After the TSB, the brakes still braked smoothly and had minimal brake wear. The Toyota trained automotive technician did leave one tubing nut slightly loose, but I tightened it myself to stop the slow brake fluid leak.

I have kept my rear brake adjusters moving freely, and they do adjust as needed every time I use the parking brake.

I don't know why some folks have the terrible brake judder. I know its real, I just don't know the cause. Brake judder is very often caused by brake pad material that is operated above its design temperature. The friction material binder then melts and deposits material on the rotors. This causes the grabbing that most folks automatically call warped rotors without having before and after runout readings.
http://www.stoptech.com/tech_info/wp...rakedisk.shtml
http://www.raceshopper.com/tech.shtml#warped_rotors

I bought slotted SP Performance rotors during the group buy, and installed Performance Friction Carbon Metallic pads. When installing the new rotors, I used a dial indicator to measure the runout. I had 0.001" on one side and 0.003" on the other side (one-thousandths and three-thousandths). If the runout had been greater, I would have tried the rotor on each lug position to find the minumum runout.

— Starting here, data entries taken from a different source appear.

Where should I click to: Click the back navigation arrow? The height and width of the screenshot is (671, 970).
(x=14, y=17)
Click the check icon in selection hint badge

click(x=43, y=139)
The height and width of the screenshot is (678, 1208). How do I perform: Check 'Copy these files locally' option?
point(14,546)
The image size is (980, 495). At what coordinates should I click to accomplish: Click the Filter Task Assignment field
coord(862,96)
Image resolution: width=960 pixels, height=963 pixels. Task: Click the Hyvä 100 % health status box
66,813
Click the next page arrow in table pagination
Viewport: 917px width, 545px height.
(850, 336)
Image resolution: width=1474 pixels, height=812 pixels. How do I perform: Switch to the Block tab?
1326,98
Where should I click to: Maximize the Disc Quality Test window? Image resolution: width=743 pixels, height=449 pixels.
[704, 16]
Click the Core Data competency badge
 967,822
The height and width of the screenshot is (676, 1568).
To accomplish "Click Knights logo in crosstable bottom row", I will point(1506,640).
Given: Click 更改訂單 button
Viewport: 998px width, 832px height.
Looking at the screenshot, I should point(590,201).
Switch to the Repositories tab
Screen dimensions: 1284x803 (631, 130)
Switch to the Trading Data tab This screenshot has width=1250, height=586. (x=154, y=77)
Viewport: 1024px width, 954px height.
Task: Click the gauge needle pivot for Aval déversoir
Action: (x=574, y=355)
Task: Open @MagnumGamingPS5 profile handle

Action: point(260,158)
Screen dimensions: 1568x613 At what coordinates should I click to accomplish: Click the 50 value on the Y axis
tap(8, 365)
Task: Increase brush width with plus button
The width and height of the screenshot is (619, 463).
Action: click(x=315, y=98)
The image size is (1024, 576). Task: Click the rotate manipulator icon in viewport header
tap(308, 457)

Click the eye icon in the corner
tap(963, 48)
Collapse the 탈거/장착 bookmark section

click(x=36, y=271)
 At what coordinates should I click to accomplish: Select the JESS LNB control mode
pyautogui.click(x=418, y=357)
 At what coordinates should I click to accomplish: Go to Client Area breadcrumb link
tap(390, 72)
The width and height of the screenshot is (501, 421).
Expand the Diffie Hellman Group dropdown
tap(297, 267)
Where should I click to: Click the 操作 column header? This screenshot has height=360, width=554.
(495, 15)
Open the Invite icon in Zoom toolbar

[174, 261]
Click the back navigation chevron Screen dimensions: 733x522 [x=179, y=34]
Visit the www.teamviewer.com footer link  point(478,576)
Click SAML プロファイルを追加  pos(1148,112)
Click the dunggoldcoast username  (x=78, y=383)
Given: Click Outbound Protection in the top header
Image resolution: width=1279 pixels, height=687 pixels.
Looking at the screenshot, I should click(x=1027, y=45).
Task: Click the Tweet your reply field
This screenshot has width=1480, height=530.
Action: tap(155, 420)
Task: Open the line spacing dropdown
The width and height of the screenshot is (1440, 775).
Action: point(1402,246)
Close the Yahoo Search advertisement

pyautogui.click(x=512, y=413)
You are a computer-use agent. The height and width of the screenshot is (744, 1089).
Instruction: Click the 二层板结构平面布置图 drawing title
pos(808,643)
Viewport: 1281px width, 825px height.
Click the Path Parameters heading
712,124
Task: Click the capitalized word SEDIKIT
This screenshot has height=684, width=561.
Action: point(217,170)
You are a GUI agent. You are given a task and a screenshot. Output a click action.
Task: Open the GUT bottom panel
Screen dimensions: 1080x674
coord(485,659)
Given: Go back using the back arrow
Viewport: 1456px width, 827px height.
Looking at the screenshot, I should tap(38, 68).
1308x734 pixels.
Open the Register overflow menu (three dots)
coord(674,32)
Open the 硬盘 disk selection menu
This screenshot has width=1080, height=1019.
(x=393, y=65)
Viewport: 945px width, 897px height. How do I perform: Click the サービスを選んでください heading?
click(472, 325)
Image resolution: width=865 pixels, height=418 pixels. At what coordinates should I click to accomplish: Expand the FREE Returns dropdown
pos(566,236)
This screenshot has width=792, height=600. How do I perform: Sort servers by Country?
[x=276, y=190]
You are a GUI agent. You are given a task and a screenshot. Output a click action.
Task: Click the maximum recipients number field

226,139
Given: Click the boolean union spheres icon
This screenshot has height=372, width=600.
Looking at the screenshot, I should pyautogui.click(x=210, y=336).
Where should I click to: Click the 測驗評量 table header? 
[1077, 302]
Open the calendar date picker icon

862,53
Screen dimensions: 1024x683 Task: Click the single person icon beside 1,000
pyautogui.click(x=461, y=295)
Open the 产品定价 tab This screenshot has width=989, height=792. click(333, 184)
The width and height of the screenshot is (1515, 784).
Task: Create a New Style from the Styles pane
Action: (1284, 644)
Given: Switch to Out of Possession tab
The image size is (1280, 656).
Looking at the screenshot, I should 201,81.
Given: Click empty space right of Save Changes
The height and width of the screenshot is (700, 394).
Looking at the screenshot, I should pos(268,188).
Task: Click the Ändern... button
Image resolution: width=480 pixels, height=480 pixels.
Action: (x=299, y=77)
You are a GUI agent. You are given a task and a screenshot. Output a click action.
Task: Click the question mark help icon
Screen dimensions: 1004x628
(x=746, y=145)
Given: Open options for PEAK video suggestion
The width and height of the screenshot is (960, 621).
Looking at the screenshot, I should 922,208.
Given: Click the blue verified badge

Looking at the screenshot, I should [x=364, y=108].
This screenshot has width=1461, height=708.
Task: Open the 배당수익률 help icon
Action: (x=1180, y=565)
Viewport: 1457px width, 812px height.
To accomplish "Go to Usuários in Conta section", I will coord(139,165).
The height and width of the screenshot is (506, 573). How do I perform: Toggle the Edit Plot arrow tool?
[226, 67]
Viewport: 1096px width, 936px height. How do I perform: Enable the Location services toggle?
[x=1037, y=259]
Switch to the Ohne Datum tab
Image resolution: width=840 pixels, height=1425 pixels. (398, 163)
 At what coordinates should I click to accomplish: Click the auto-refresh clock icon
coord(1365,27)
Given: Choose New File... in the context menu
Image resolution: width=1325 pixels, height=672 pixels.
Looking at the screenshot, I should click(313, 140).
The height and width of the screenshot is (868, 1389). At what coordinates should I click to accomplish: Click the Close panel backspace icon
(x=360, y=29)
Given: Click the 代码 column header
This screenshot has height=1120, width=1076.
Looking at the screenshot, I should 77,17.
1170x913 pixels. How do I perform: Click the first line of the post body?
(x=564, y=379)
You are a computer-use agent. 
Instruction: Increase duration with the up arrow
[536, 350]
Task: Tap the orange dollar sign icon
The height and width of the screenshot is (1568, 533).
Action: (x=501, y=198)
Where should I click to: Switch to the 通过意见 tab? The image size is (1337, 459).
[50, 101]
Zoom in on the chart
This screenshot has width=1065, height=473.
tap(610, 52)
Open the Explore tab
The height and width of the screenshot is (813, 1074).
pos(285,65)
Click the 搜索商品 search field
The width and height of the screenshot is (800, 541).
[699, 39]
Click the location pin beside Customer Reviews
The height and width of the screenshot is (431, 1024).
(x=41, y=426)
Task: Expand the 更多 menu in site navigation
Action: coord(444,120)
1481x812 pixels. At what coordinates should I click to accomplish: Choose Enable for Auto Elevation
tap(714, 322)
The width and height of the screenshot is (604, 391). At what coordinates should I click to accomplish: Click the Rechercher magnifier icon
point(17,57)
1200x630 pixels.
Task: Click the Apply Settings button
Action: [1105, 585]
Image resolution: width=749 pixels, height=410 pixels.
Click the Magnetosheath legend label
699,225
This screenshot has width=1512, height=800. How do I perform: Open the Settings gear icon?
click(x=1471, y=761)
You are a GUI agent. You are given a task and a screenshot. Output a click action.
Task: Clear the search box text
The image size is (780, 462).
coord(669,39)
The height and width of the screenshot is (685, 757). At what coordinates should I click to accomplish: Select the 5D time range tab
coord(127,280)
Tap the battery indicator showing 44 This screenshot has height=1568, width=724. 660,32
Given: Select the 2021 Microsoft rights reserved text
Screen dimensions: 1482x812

My thought for fireslayer is to give up on the dealership, or at least stop taking them so seriously. Find a quality independent shop that will
1) measure the runout of the hub surface the rotor mounts to be sure you have a true surface there
2) install a quality aftermarket rotor, and measure the runout of this also. Do not assume that new rotors were well made.
3) install a quality high performance pad like Performance Friction, Porterfield, or Hawk,
4) bleed and refill the system with quality brake fluid
5) check the operation of the rear brake adjusters and the rear brake proportioning valve.

Performance Friction makes premium brake rotors, but not for our trucks. They told me that they have seen no difference in service between cryogenic treated rotors and non-treated rotors of the same quality.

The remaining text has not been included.